In a room, the room gain happens with deeper bass where the deeper bass waves are kept in the room. But even with below 80Hz not being easily located, if you have only 1 sub in a room, you’ll likely get uneven bass such that if you walk to the center it may have less bass while the corners will likely have more. I recommend to my customers to have multiple subs to even out the bass, with 4 being the best as more subs will have minimal improvement.


----------



## Ifixtheinternet (Jan 29, 2016)

runmeshaw said:


> I think the enclosures are solid and I'm not sure if they can come apart without modification (attached a pic).


They might do better with an opening into the rear of the door, but maybe not. The factory speakers you had probably had a decent bump in the mid bass region, whereas the aftermarket do not.

Not sure if you want to modify them to try that or not.

To set time alignment correct between sub and midbass, first reverse the phase of the sub. 

Sit in the listening position and play a sine wav tone in the center frequency between filters on the mids / sub, 80hz?

Adjust the sub distance until the tone becomes the quietest spot, and almost disappears.

That's the correct setting.

Then flip the phase on the sub back to normal.

Sent from my Pixel 3a XL using Tapatalk


----------



## runmeshaw (Aug 16, 2005)

dgage said:


> We’re 3 pages in so I don’t know what the OPs situation is at this point and what has been done to mitigate his issue. You quoted F150Man and made a blanket statement that science says he is wrong. I don’t buy that, not for a car environment.
> 
> Our ears roughly localize 80Hz and above this point we can usually identify the direction the sound waves are coming from. However, a car‘s cabin gain for most vehicles is in the lower midbass/upper subbass due to those frequencies being the right length to be held in the cabin better. So due to the smaller size, the localization of frequencies can happen a little higher, between 100-200Hz depending on the vehicle. DSP, which F150Man has, can affect this some as well. And just to be clear, I’m not saying you can run a midbass from behind you and be okay.
> 
> In a room, the room gain happens with deeper bass where the deeper bass waves are kept in the room. But even with below 80Hz not being easily located, if you have only 1 sub in a room, you’ll likely get uneven bass such that if you walk to the center it may have less bass while the corners will likely have more. I recommend to my customers to have multiple subs to even out the bass, with 4 being the best as more subs will have minimal improvement.
● ● ● ● ●
### [The tasks]
1 – Using the subwoofer forum thread, decide whether each statement agrees with it, answering yes or no and quoting the deciding words: (a) four subs are recommended as the best number for a room; (b) setting time alignment begins by reversing the sub's phase; (c) the sub distance should be adjusted until the tone is at its loudest.
2 – Please extend the subwoofer forum thread, picking up after its last sentence.
The listing has no connection to the subwoofer forum thread.

### [Supplied information]
● ● ● ● ●
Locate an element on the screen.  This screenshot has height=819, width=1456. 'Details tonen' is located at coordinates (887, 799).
● ● ● ● ●
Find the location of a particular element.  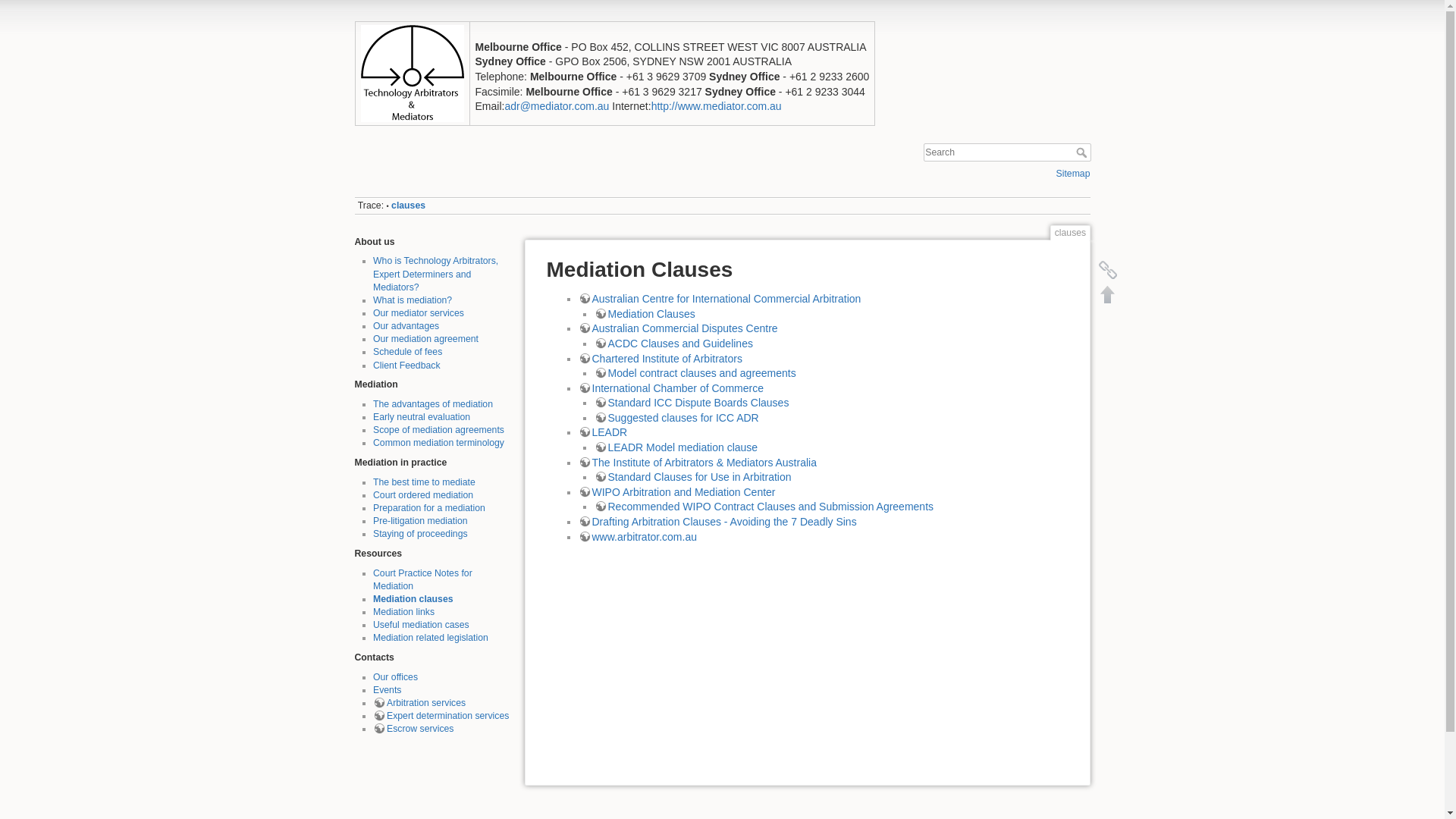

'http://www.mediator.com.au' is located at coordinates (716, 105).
● ● ● ● ●
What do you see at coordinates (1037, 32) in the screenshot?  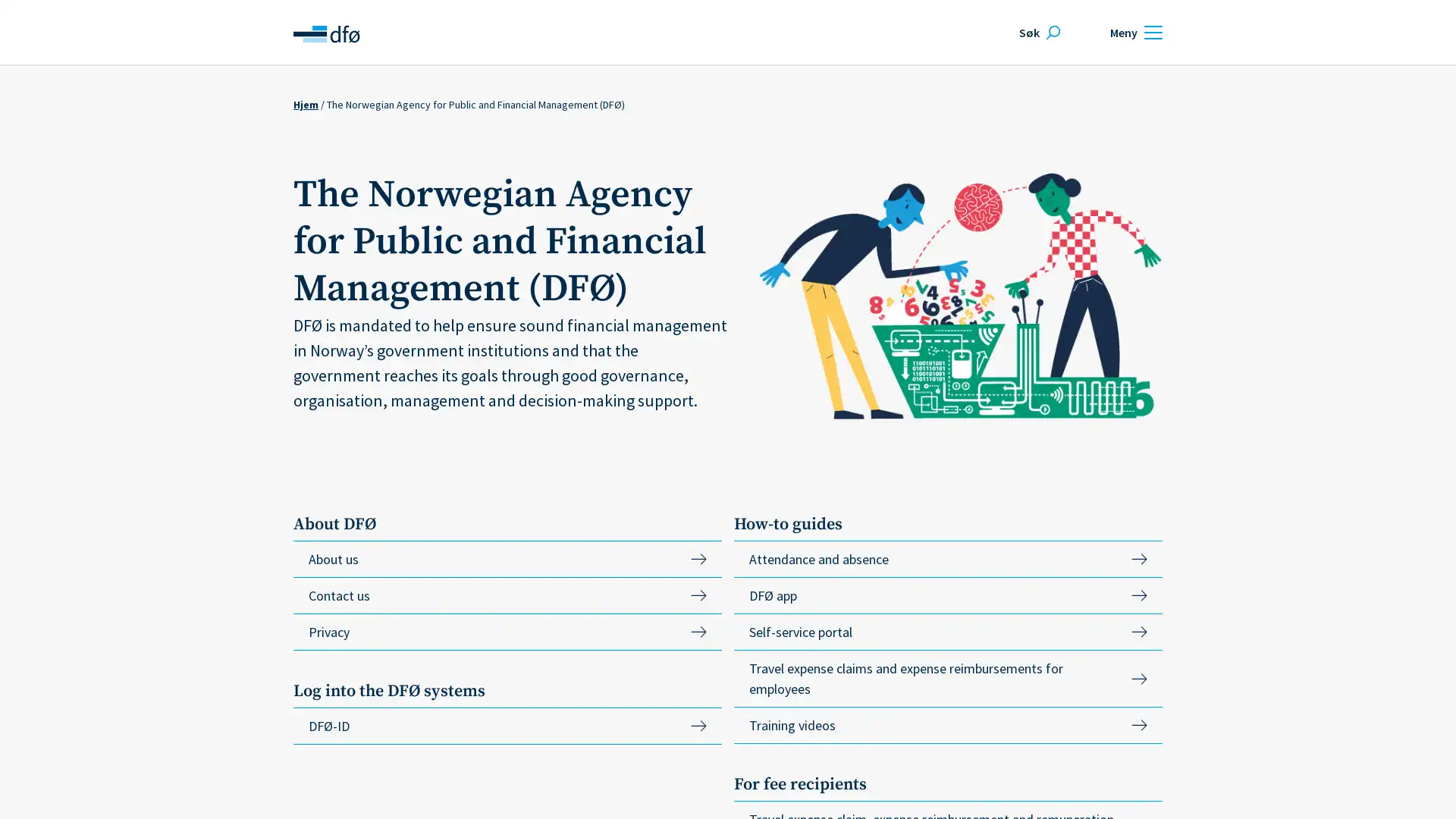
● ● ● ● ●
### [Final answers]
1 –
(a) Yes: "with 4 being the best as more subs will have minimal improvement."
(b) Yes: "first reverse the phase of the sub."
(c) No: "Adjust the sub distance until the tone becomes the quietest spot, and almost disappears."

2 –
Nothing has been done to mitigate the issue, other than to play with the head unit crossover settings. Sounds like the issue is with the Morels and their need for a more optimal enclosure. I'm not sure how to close that gap if I can't modify the enclosure, maybe look for a 5.25" that does well in a small sealed enclosure? Adding a 10" sub behind the passenger seat did fill out the sound, I'm sure there's still a big gap but at least now the highs aren't so prominent and piercing.


----------



## runmeshaw (Aug 16, 2005)

Ifixtheinternet said:


> They might do better with an opening into the rear of the door, but maybe not. The factory speakers you had probably had a decent bump in the mid bass region, whereas the aftermarket do not.
> 
> Not sure if you want to modify them to try that or not.
> 
> ...


Thanks for the detailed info, I will try that out, never hurts to try so long as I can get it back to original settings.


----------



## Holmz (Jul 12, 2017)

Ifixtheinternet said:


> Bass becomes locatable around 80hz.
> Anything above that coming from the sub will start pulling the soundstage away from the front plane, causing inaccuracies.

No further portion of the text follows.